Donovan juxtaposes these Soviet narratives with more recent efforts to ‘decommunise’ the region by removing Soviet names and cultural artefacts from public spaces: a means of fighting back against Russian cultural influence after 2014. A wave of ‘monument-toppling’ became known, she writes, as ‘Leninopad’, or ‘Leninfall’. Even so, Soviet influences remain strong. A taxi driver she meets tells her that ‘he doesn’t know anyone from the area who doesn’t think the region was founded in the 1930s by the Soviets’.
Donovan evokes a region littered with the decaying remnants of its Soviet past. She writes poetically about the derelict mines and factories she visits, and the zabroshki – abandoned buildings – prevalent in every town. As nature reinfiltrates the ruins, many have evolved into sites of exploration for cultural historians, ecotourists, young artists and others. Donovan joins them in climbing slag heaps and descending old salt mines, finding beauty in unexpected places: mini-pyramids formed from the rubble of collapsed sink-holes; the shadows cast by clumps of samphire on salt-pans; a pink sunset over the steppe, viewed from the roof of a crumbling zabroshka.
Not everything is so rosy. One chapter is set in Mariupol, where two giant steelworks – Azovstal and Ilych – pump foul air over the city, ‘like a noxious blanket being spread over a bed’. The Azov Sea – once rich with plankton, fish and birds, later heavily polluted by Soviet industry – is now contaminated with ‘hundreds of unexploded shells and mines’. The two steelworks are, of course, closed, perhaps forever, with the Azovstal works now best known as the site of the Ukrainian forces’ last stand in Mariupol in 2022. ‘We all wanted to live in a de-industrialised Mariupol,’ a local activist tells Donovan when they catch up in 2023, ‘but not like this, not with such terrible costs.’

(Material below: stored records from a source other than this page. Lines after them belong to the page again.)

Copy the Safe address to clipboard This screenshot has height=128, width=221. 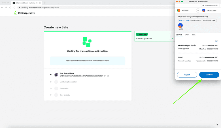tap(105, 76)
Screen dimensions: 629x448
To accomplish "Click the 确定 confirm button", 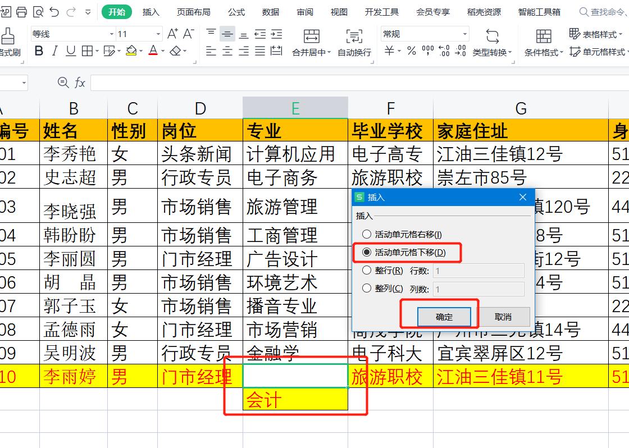I will point(444,316).
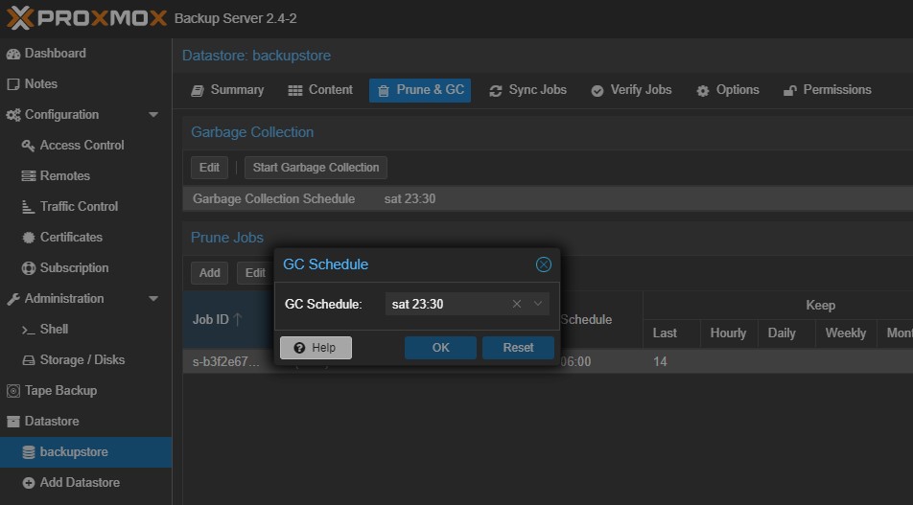The width and height of the screenshot is (913, 505).
Task: Reset the GC Schedule value
Action: 518,348
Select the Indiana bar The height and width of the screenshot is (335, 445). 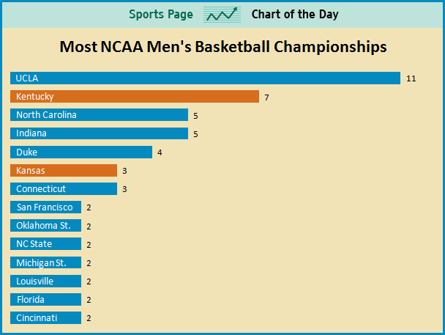[x=99, y=133]
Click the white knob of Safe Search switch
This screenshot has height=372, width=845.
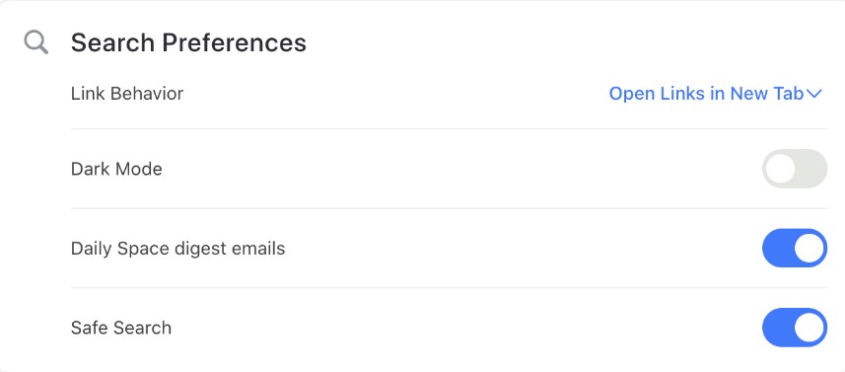click(x=810, y=328)
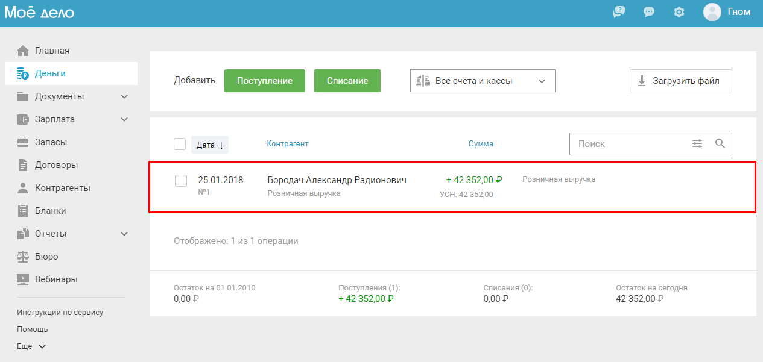This screenshot has height=362, width=763.
Task: Open the search filter sliders icon
Action: (x=697, y=143)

The spectre of war hangs over everything. As she writes up the book, Donovan finds out that many of the places she visits have been subsequently destroyed: an Ice Palace of Sport decorated with Soviet mosaics, now ‘horribly charred’; the Ilych Iron and Steelmaking Museum bombed to the ground. In Bakhmut, Wagner fighters release social media videos of themselves ransacking Ukrainian wine stores in an old gypsum mine. ‘Colonial wars like Russia’s do not just occupy physical territory,’ she writes, ‘they also occupy the territory of memory, turning reminiscences into ashes, nostalgia into nightmares.’
The sense of loss is all the more tragic and infuriating because of the vibrant cultural scene that Donovan encounters in Donbas. The energy and enthusiasm of the people she meets, their sense of agency and independence, shine through on every page. So much great work is now being erased, as the Russians consolidate their occupation and the local museum workers, cultural historians, activists and artists are exiled and dispersed. ‘All the places that we saw are gone now,’ says Misha Kulishov, her main guide to the region, when they meet later in Lviv. ‘Victoria had an exclusive tour.’ Donovan describes her mixed feelings about the language of ‘resilience’ that is often used to praise the stoical resistance of the Ukrainian people. She perceives a danger of such terms being used to romanticise a capacity to withstand violence and injustice that should not be normalised or accepted. Nevertheless, she expresses hope that a brighter future will come from their resilient commitment to conserving culture and memory, their enduring love of community and place, and their endless ingenuity in finding ways to continue ‘life in spite of everything’. A final dedication, to her friends from the Ukrainian east, encapsulates this hope elegantly: ‘I dearly wish you a speedy return to your de-occupied homelands, to once more feel the feather grass passing through your fingers and the steppe sun upon your backs’.